I think it’s not much fun to do, and no software developers are rushing to take on that particular project, especially now if you work for the Government you will be unable to work from home.
And did you know he SSA already checks its records every year? According to a 2023 audit, almost none of these 18.9 million “ghost records” were actually receiving payments. The few that were? Likely real centenarians who just hadn’t been flagged correctly. The US Census reported around 90,000 people aged over 100 in 2023, a far cry from millions reported.
A Real Fraud
What is happening, though, is fraud of a different kind. This fraud is identity theft, but it isn’t about benefits.
Between 2016 and 2020, over $8.5 billion in wages were reported using the Social Security numbers of supposedly 100+ year-olds. One number was even linked to 405 different employers.
No, this isn’t an army of undead retirees working part-time jobs. It’s undocumented workers using fake Social Security Numbers just to get paid. They aren’t even scamming the government as they pay in but never take out. Ironically, that means some of these “fraudulent” numbers actually benefit the system overall.
So Why Isn’t This Fixed?
This is a well-known issue but seems to be continuing into the future. Let’s look at how we got here.
Legacy Systems Are Nightmare fuel
The SSA’s systems date back to the 1930s, and much of their code is ancient by software standards. Some of it is even still in COBOL. Yes, the same language your grandparents might have used. Good luck modernizing that when the skills don’t exist to read the code let alone translate it. Your LLM trained on Reddit won’t be much help either.
Fixing It Costs Money.
The SSA estimated it would take $5 million to clean up the data. For a government department that isn’t affordable and is money the state would pay for federal employees or something of benefit to the people.
Politically nobody gets re-elected for fixing database inconsistencies. That 5 million could be better spent on teachers, or something.
Grandstanding about fraud, though? That plays well in the media.
What Can We Learn as Developers?
This isn’t just an isolated government problem. Developers run into bad defaults, missing data, and system-wide legacy issues all the time.

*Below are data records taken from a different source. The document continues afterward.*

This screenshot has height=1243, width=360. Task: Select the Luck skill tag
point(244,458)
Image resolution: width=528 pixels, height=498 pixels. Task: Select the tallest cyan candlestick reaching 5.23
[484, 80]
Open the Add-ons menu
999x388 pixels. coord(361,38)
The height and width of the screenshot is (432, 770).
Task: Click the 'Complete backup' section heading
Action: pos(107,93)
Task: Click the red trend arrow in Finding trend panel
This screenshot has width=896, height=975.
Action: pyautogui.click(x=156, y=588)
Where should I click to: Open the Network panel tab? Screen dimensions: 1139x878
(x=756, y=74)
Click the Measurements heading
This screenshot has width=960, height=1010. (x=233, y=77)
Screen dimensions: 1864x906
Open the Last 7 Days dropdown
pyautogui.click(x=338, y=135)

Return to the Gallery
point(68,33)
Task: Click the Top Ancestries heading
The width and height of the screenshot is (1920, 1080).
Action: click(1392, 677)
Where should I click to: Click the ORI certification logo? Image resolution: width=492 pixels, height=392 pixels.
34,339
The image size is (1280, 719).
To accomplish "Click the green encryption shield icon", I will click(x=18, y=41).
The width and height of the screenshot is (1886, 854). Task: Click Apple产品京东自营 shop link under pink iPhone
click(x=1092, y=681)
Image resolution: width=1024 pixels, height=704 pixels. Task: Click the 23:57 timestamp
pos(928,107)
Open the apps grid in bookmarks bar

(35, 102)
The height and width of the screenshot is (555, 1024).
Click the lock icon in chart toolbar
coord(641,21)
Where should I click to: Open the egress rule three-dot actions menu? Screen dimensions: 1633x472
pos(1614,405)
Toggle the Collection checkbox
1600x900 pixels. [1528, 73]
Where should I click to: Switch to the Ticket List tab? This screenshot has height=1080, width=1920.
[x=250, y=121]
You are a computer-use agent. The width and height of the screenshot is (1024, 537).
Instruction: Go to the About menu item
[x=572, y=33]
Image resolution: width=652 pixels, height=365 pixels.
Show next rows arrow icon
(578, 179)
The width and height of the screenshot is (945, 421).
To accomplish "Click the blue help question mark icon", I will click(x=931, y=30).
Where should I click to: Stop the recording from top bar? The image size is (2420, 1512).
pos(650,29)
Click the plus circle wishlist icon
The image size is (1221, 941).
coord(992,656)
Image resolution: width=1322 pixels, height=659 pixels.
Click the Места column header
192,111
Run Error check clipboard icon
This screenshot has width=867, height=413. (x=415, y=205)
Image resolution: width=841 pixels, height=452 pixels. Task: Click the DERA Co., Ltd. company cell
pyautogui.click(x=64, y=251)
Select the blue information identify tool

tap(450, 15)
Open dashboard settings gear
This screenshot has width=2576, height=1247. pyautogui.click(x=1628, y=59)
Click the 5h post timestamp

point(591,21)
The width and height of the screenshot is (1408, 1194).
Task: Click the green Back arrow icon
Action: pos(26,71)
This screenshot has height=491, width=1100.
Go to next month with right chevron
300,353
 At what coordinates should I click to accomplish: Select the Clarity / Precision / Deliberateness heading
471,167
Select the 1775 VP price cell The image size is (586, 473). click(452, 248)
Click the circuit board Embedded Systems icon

Here are a few choice takeaways:
• Your choices will outlive you. That placeholder value you use today may well still be used by someone in fifty years. So choose wisely.
• Legacy systems never seem die. The SSA is still running on decades-old tech. Your company’s old PHP 5 codebase isn’t going anywhere either.
• Data integrity is a long-term investment. Cleaning up bad data isn’t sexy, but ignoring it can lead to multi-million-dollar political scandals. For a similar problem, see tech debt.
• Fraud detection is harder than it looks. The problem often isn’t scammers, instead it can be bad software design.
• If a politician is ranting about IT issues, assume they don’t understand IT. This should be obvious by now. Oh, this probably applies to your boss too.
Conclusion
The discovery of these zombies was not in any way groundbreaking. Instead, this is a well-known IT problem blown out of proportion. The real fraud wasn’t dead people collecting Social Security checks, it was bad-faith reporting on an ancient database quirk.
And honestly? Any software developer who has dealt with bad data could have told you that.
But people (including Elon Musk) aren’t asking software developers, and the world might just be a better place if they did.
So, the next time you hear someone screaming about millions of undead retirees cashing Social Security checks, just remember: the real zombies are the developers who wrote this system… and the politicians who keep pretending it’s news.